▸ **Brief**
Report all lines of the records that contain "computer".

(Saved entries)
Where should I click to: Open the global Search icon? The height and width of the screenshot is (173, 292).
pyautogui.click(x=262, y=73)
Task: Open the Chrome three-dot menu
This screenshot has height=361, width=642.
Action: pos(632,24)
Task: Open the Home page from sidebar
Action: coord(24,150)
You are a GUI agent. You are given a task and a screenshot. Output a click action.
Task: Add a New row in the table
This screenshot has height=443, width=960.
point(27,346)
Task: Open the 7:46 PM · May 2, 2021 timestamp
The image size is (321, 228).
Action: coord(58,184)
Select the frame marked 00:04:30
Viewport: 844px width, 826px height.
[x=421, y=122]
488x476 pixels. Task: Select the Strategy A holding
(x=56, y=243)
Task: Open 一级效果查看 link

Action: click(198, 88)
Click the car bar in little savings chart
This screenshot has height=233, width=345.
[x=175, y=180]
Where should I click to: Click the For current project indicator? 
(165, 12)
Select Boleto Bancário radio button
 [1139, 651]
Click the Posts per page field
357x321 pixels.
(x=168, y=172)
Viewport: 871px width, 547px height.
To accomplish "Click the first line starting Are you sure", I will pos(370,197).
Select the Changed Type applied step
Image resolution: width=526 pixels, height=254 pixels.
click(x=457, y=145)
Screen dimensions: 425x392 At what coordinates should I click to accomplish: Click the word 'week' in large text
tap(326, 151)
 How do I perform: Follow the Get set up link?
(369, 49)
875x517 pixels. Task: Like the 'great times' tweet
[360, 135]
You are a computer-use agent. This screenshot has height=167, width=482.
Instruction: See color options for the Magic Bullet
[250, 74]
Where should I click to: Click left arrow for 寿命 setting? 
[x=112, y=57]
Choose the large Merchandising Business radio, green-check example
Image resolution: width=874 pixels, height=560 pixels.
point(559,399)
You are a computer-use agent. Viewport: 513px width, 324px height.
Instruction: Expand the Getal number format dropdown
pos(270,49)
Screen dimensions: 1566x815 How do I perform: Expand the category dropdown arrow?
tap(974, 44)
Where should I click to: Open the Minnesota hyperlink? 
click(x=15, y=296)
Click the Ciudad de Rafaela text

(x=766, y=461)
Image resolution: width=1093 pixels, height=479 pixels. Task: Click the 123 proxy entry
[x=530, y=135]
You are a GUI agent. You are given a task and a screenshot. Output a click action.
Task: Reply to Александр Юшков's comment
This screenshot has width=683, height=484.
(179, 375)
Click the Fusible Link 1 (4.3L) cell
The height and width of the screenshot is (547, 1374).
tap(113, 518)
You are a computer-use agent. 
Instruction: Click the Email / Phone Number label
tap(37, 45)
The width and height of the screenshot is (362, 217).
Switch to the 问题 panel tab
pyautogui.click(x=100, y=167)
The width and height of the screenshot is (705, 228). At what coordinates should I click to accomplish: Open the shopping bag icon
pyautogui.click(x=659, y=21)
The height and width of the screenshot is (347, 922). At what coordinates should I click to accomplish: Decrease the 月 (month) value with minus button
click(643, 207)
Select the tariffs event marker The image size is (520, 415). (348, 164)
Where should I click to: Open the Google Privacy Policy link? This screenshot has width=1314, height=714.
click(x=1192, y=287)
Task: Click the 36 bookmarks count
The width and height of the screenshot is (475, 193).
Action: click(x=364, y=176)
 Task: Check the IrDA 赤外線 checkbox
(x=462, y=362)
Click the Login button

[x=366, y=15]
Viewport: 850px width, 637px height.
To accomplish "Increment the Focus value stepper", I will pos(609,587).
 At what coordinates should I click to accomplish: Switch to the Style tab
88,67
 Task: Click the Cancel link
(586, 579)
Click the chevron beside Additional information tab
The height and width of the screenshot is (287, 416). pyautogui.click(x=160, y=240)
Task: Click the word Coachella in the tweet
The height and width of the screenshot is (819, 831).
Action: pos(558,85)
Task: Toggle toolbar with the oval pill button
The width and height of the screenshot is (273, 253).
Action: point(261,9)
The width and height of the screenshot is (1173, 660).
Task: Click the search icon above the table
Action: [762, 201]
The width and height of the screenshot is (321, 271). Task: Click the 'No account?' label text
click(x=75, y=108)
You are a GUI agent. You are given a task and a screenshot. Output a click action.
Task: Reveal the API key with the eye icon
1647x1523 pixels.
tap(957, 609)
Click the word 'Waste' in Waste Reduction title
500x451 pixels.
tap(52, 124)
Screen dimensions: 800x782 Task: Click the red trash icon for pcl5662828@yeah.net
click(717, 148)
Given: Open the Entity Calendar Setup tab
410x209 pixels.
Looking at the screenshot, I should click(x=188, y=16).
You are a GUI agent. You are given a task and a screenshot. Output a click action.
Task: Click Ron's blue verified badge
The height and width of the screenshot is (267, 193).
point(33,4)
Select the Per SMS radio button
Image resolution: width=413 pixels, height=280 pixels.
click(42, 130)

▸ **Task response**
You are a computer-use agent. This screenshot has height=167, width=482.
You are a computer-use agent. Viewport: 513px width, 324px height.
You are a computer-use agent. 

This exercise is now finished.